During a speech Thursday, Biden touted "good jobs, lower costs, better pay" for American workers, but the iconography on the background behind him seemingly told the opposite story, the Western Journal reported.

In fact, the visible symbols on the backdrop were interpreted by some to represent the reality that many American workers are working for less money than before.

"Definitely an American worker working for less money"

President Biden traveled down to Springfield, Virginia on Thursday to deliver remarks on the nation's "economic progress" since he took office in January 2021.

Behind the president and podium was a large blue sign that read at the top, "President Biden’s Blueprint For America," and toward the bottom featured the message, "good jobs, lower costs, better pay."

In between those two phrases were three icons -- a worker with a hard hat and clipboard, an arrow pointed in a downward trajectory, and a dollar sign -- that presumably were intended to represent the bottom message of "good jobs, lower costs, better pay."

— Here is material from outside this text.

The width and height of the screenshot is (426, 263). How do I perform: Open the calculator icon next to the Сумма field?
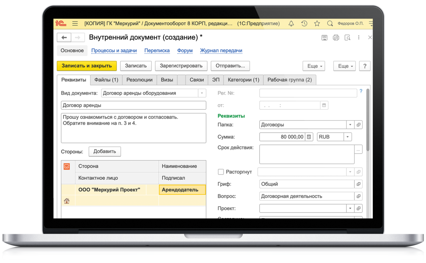pyautogui.click(x=309, y=137)
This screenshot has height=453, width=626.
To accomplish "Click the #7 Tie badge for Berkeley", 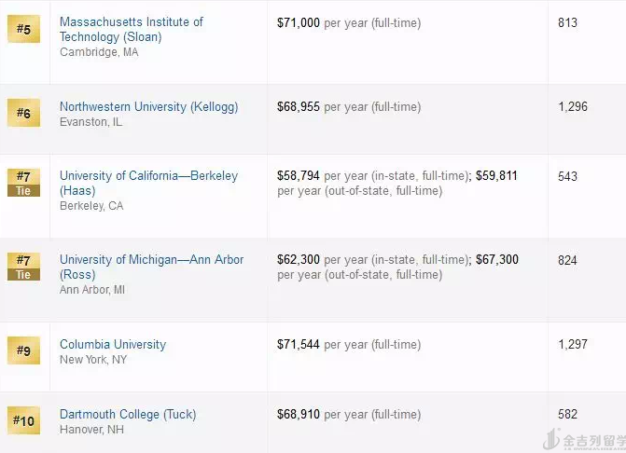I will [x=24, y=183].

However, in the view of Christian Martinez, the deputy press secretary for Virginia Gov. Glenn Youngkin (R), the icons represented an entirely different and opposite message, as he wrote on Twitter, "Did anyone in the Biden administration check the logos? Because that’s definitely an American worker working for less money."

Real wages have gone down over the past year

As it turns out, and in contrast to what President Biden claimed in his speech about rising wages, according to the federal Bureau of Labor Statistics, "real average hourly earnings" for American workers had decreased from December 2021 to December 2022.

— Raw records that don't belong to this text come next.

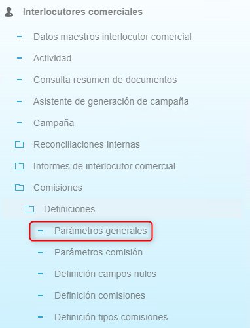Collapse the Definiciones subfolder

click(x=69, y=209)
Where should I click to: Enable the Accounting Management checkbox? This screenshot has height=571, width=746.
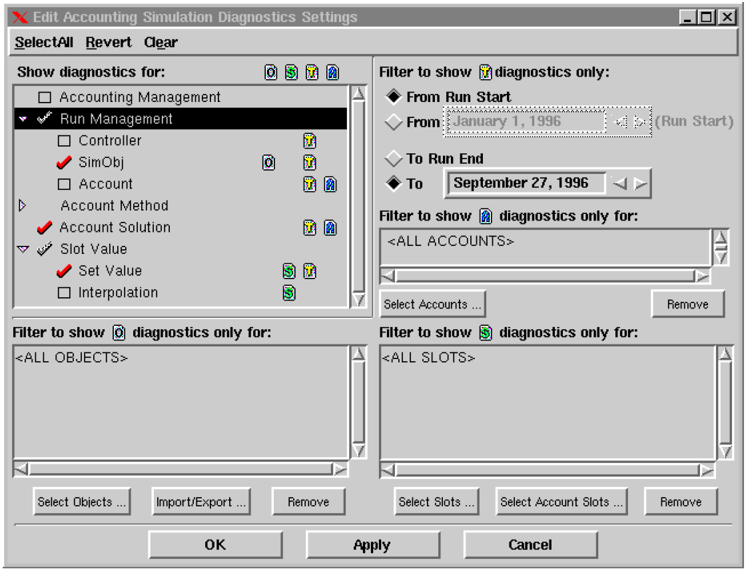coord(45,97)
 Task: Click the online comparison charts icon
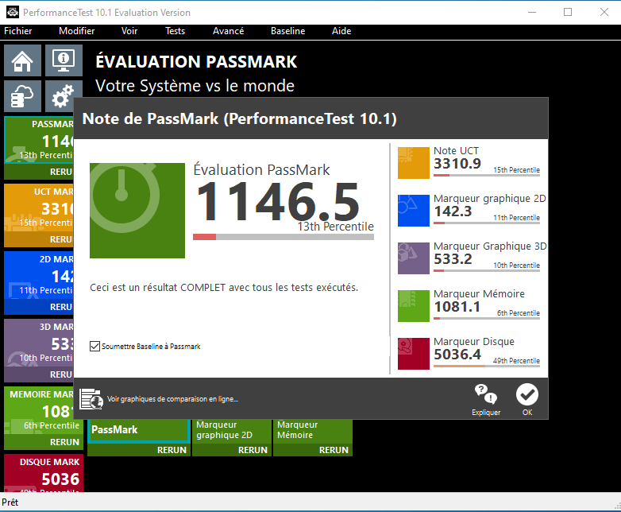[x=91, y=398]
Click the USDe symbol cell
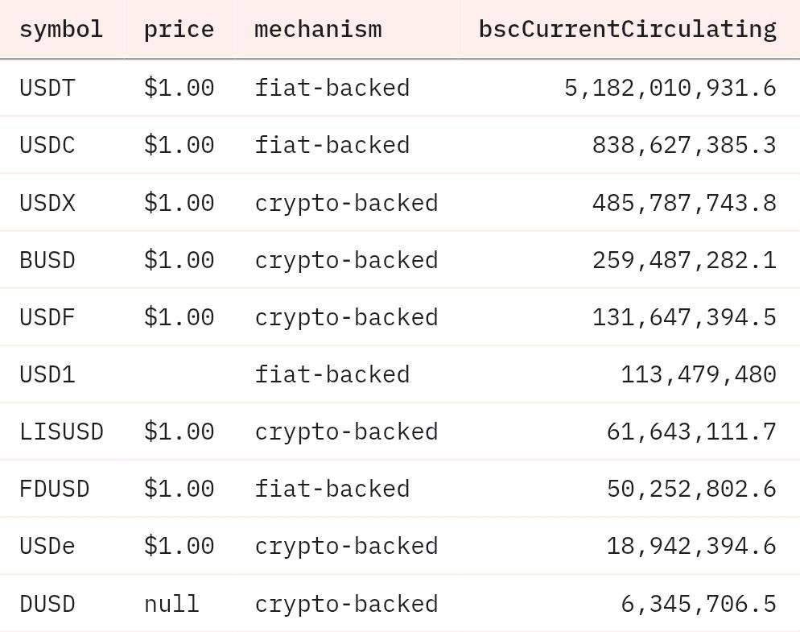 click(x=47, y=546)
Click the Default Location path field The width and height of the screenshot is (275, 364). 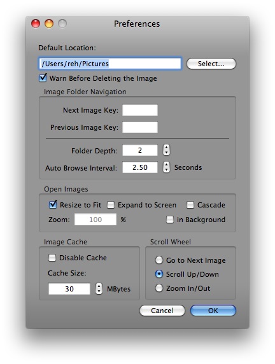(110, 64)
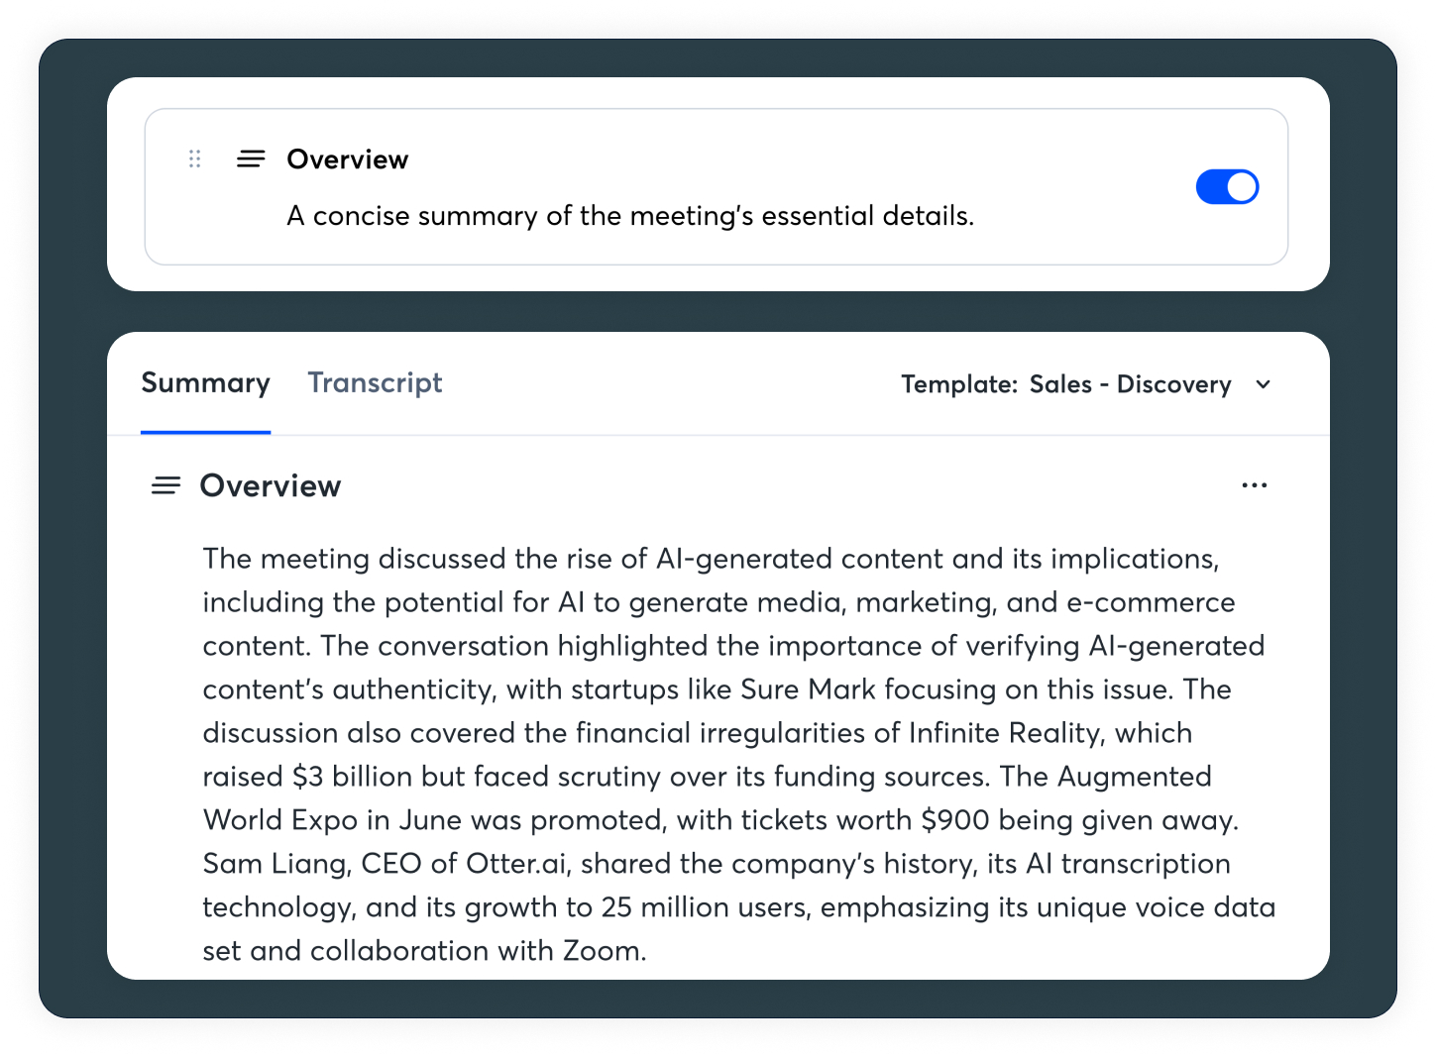The height and width of the screenshot is (1057, 1436).
Task: Click the "Template:" label
Action: click(x=958, y=384)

For all employees, the BLS reported that "Real average hourly earnings decreased 1.7 percent, seasonally adjusted, from December 2021 to December 2022. The change in real average hourly earnings combined with a decrease of 1.4 percent in the average workweek resulted in a 3.1-percent decrease in real average weekly earnings over this period."

With regard to just "production and non-supervisory employees," the bureau reported that "From December 2021 to December 2022, real average hourly earnings decreased 1.1 percent, seasonally adjusted. The change in real average hourly earnings combined with a decrease of 0.9 percent in the average workweek resulted in a 2.0-percent decrease in real average weekly earnings over this period."

Where Biden's staffers found the data to support his disingenuous claim of rising wages came from the slight increase from November to December of 0.4 percent for all workers, seasonally adjusted, and 0.5 percent for production and non-supervisory employees. Those purported increases in wages, however, were largely derived from a combination of slightly lower inflation and slightly reduced workweeks, and not so much from actual increases in pay rates.

More half-truths, lies, and gross misinterpretations

President Biden's speech itself was filled with numerous other examples of his disingenuousness and, at times, blatant dishonesty, such as his claims about massive job growth and deficit reduction that fail to mention the obvious connection to the recent pandemic, in that the millions of "new" jobs were mostly just workers returning to old jobs following temporary lay-offs and shutdowns, or how the trillions of dollars reduced in the annual deficit were simply one-time pandemic relief expenditures that have since gone away.

Elsewhere in the speech, Biden also quite predictably delivered grossly misinterpreted versions of Republican economic and tax proposals framed in the most negative way possible to justify his incessant attacks on "extreme MAGA Republicans" -- but that is just par for the course for him and his fellow Democratic comrades and media allies.